**MATERIAL SHOWN:**
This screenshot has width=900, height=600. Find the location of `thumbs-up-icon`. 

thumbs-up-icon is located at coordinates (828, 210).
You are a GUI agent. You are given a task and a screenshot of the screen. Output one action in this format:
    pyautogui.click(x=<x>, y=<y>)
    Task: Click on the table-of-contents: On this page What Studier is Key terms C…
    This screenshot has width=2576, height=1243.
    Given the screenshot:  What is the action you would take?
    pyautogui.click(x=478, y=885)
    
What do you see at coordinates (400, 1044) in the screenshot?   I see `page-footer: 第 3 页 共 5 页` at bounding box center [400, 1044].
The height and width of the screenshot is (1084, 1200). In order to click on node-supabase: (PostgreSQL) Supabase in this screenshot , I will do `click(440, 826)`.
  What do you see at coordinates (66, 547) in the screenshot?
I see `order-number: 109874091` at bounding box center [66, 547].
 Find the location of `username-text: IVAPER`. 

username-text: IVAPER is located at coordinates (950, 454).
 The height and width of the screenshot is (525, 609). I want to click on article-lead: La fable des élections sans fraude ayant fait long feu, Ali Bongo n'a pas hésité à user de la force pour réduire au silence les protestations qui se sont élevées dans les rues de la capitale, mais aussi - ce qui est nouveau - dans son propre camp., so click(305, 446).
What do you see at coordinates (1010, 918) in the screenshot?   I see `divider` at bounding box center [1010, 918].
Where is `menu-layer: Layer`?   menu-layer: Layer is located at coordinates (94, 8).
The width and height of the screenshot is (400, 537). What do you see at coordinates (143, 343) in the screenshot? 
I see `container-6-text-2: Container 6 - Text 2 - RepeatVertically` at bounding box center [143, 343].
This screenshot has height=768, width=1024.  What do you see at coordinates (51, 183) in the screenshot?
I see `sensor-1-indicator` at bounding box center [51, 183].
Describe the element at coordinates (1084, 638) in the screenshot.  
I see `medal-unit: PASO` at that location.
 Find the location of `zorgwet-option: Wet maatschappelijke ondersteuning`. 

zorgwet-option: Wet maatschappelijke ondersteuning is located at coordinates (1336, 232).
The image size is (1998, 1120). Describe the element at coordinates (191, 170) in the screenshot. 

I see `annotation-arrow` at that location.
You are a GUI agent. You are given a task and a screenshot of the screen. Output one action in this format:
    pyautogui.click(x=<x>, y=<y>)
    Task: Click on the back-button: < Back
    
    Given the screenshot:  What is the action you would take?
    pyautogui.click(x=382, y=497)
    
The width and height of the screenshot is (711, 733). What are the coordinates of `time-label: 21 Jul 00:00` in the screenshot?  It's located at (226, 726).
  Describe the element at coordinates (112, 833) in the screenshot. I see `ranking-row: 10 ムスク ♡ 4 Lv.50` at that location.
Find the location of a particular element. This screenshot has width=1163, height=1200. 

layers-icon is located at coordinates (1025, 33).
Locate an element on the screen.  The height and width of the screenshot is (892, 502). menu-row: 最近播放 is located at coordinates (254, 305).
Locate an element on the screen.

**EXERCISE OBJECTIVE:**
Retype the lines from the one containing "What do you see at coordinates (1010, 918)" through the one containing "center [143, 343].", with both of those lines included.

**RESULT:**
What do you see at coordinates (1010, 918) in the screenshot?   I see `divider` at bounding box center [1010, 918].
Where is `menu-layer: Layer`?   menu-layer: Layer is located at coordinates (94, 8).
The width and height of the screenshot is (400, 537). What do you see at coordinates (143, 343) in the screenshot? 
I see `container-6-text-2: Container 6 - Text 2 - RepeatVertically` at bounding box center [143, 343].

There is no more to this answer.